Reforzando el malestar de la región, el Gobierno cubano declaró que fue “un acto de desacato a la voluntad soberana del pueblo que la eligió”, mientras que el popular expresidente uruguayo José Mujica, cuestionó a los partidos opositores brasileños que “no aceptaron la derrota en las urnas”, y expresó su preocupación por la región entera que “queda malherida”.

Las repercusiones sobre Brasil también se hicieron notar del otro lado del mundo, cuando los eurodiputados de Podemos, Xabier Benito y Miguel Urbán, instaron a la Unión Europea a suspender sus relaciones comerciales y políticas con el Gobierno de Temer. Expresaron que la falta de legitimidad del Gobierno brasileño debería hacer reaccionar a la UE, si pretende defender la democracia”.

El Gobierno argentino, en disonancia con el resto, señaló que “respeta el proceso institucional que se está desarrollando y confía en que el desenlace consolide la solidez de la democracia brasileña”. Manteniendo así, la línea trazada desde el pasado mayo, cuando de inmediato a la suspensión de Dilma Roussef, el gobierno de Macri, reconoció a Michel Temer como nuevo mandatario. La semana pasada, la Canciller Susana Malcorra, afirmó que “(…) el Gobierno argentino continuará dialogando con las autoridades constituidas a fin de seguir avanzando con el proceso de integración bilateral y regional”.

Paraguay y Estados Unidos también se suman a la lista de los países que reconocen al Gobierno de Michel Temer. El canciller Eladio Loizaga manifestó que Paraguay respeta la decisión tomada por las “(…) instituciones democráticas brasileñas” y que van a buscar “(…) la profundización de [las] relaciones en todo sentido, económicas, comerciales y políticas”. Por otro lado, el portavoz estadounidense John Kirby dijo en una reunión con la prensa que las instituciones democráticas de Brasil habían actuado dentro del marco constitucional del país.
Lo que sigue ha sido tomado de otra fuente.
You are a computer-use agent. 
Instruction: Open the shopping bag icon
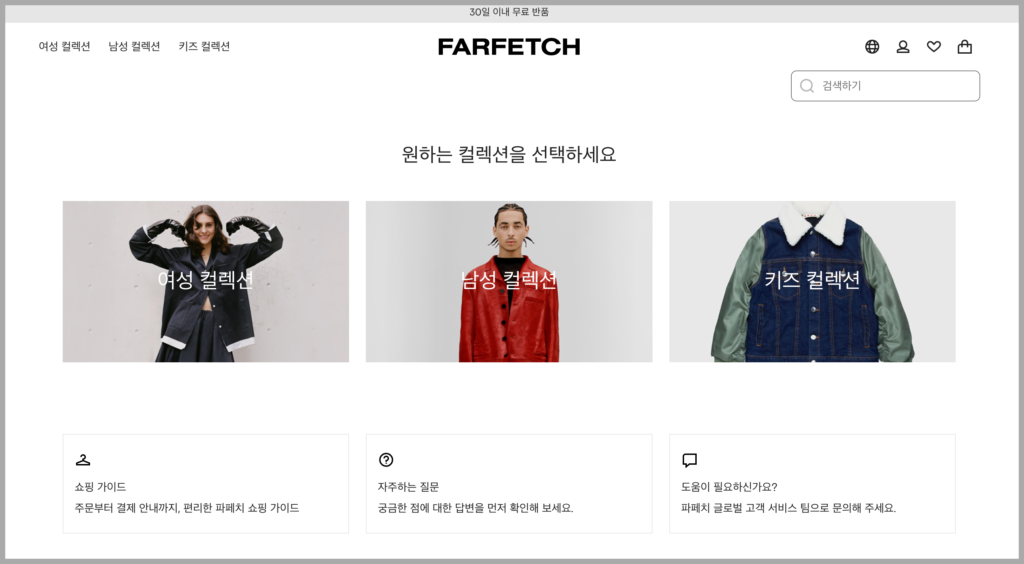point(965,46)
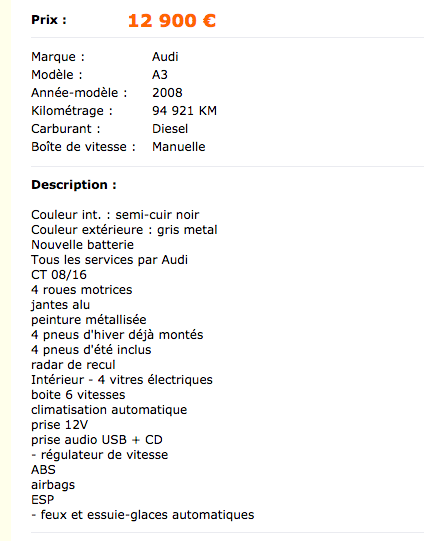Click feux et essuie-glaces automatiques line
Viewport: 424px width, 541px height.
tap(143, 515)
En este escenario de declaraciones y definiciones, pueden encontrarse algunas más imparciales. Colombia expresó su aprecio por Dilma Roussef, pero manifestó su voluntad de “(…) continuar trabajando con el gobierno constitucional del hermano país en beneficio de la región”. Representantes de Colombia hicieron hincapié en el principio de no intervención de los asuntos internos de otros Estados. En consonancia, Chile también se declaró respetuoso de los asuntos internos de otros Estados y aseguró que “(…) espera seguir construyendo renovados caminos de convergencia y fortalecimiento de la relación bilateral”.

Finalmente, en este difícil clima que sacude América Latina, también se escuchó la voz del Papá Francisco, quien durante la inauguración de la estatua de la Virgen de Aparecida en Brasil, invitó a rezar “(…) para que Ella siga custodiando todo el Brasil, todo el pueblo brasileño, en este momento triste”, aludiendo así a la dura situación política que atraviesa el país.